# [Task requirements]
The answer is to be the lines below that lie between the line holding "Select Beveled background type" and the line holding "Image resolution: width=892", inclusive, transcribed exactly and free of pictures.

# [Recorded data]
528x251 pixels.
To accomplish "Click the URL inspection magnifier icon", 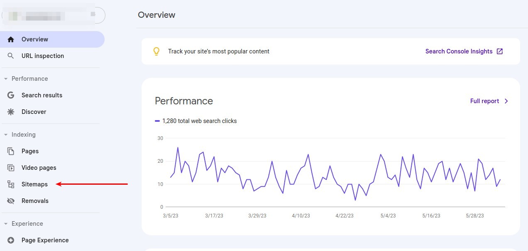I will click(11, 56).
...
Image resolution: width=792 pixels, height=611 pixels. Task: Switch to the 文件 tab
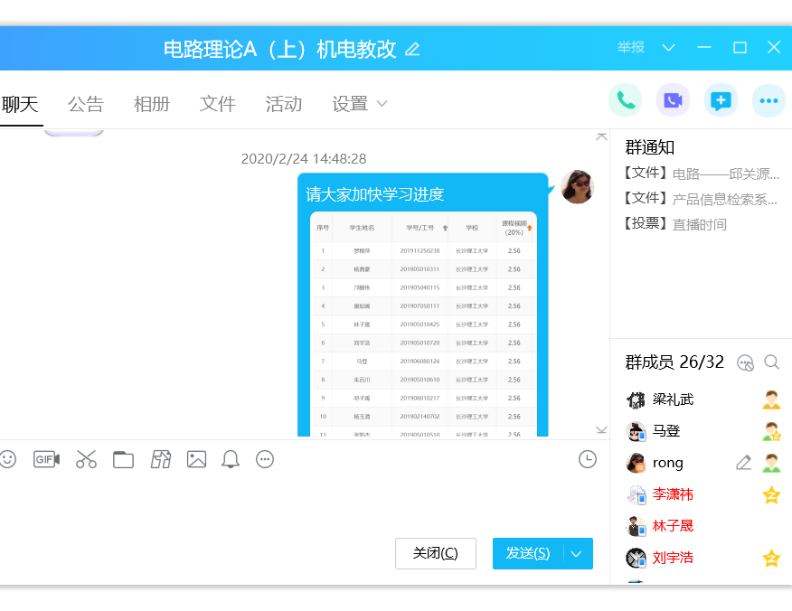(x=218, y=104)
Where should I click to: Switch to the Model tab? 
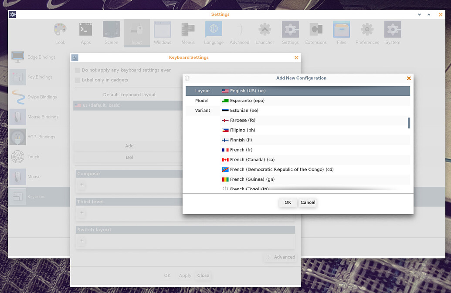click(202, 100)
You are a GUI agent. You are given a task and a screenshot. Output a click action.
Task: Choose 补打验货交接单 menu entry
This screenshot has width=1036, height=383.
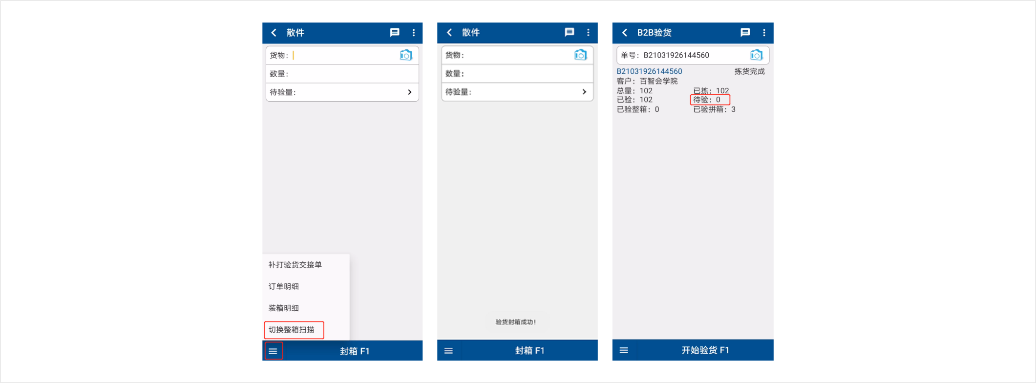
---
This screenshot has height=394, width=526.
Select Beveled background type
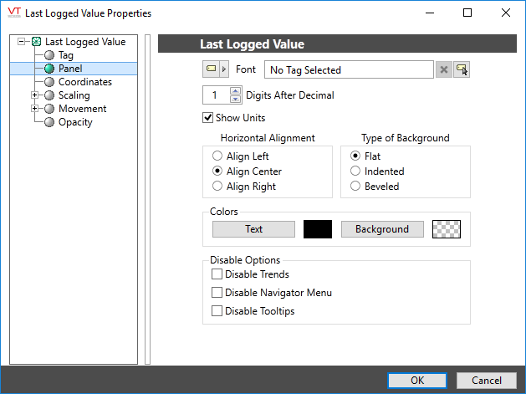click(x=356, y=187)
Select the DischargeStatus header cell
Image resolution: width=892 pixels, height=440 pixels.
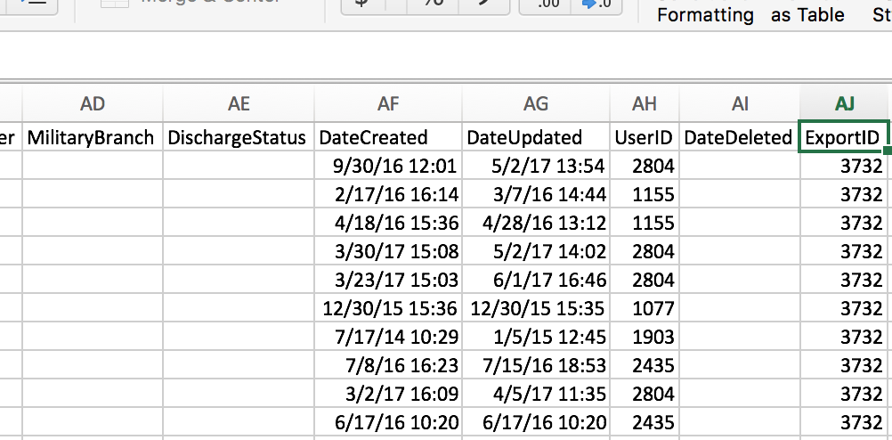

# [Finished exercise]
Select Beveled background type
click(x=356, y=187)
Select the DischargeStatus header cell
Image resolution: width=892 pixels, height=440 pixels.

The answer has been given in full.